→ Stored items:
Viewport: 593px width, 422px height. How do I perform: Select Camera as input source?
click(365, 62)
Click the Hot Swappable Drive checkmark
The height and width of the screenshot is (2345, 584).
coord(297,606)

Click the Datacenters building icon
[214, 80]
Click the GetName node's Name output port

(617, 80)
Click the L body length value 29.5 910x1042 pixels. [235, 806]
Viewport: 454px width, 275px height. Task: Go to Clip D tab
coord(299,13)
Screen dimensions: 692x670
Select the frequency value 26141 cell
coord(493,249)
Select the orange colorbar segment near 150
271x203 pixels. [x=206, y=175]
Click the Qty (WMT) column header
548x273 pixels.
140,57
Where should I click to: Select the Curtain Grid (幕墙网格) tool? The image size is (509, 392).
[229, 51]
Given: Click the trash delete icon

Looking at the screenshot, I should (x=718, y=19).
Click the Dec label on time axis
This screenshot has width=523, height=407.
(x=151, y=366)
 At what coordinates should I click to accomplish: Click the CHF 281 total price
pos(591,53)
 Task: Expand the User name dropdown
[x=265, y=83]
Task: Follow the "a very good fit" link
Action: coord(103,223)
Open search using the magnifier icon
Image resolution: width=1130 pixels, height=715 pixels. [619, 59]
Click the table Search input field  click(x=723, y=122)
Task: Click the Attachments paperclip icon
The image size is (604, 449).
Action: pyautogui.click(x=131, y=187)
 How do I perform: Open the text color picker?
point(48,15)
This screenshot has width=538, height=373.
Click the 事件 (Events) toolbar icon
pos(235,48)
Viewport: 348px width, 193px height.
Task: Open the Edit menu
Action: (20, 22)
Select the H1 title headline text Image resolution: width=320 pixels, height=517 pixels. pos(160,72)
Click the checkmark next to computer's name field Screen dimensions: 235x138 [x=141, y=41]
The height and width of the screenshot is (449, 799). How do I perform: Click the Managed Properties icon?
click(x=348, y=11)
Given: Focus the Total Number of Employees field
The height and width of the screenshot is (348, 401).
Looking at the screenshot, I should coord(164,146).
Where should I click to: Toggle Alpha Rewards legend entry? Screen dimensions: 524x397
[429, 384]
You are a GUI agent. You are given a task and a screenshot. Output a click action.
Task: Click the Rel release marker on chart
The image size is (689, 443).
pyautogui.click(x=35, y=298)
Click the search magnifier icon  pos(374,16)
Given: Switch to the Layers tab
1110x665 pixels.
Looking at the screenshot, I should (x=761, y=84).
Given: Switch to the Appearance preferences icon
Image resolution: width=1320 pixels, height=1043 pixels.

→ Work instruction: Gather and copy every line of the data in which the string "checkmark" is found.

→ Output for this task:
Click the Hot Swappable Drive checkmark
Click the checkmark next to computer's name field Screen dimensions: 235x138 [x=141, y=41]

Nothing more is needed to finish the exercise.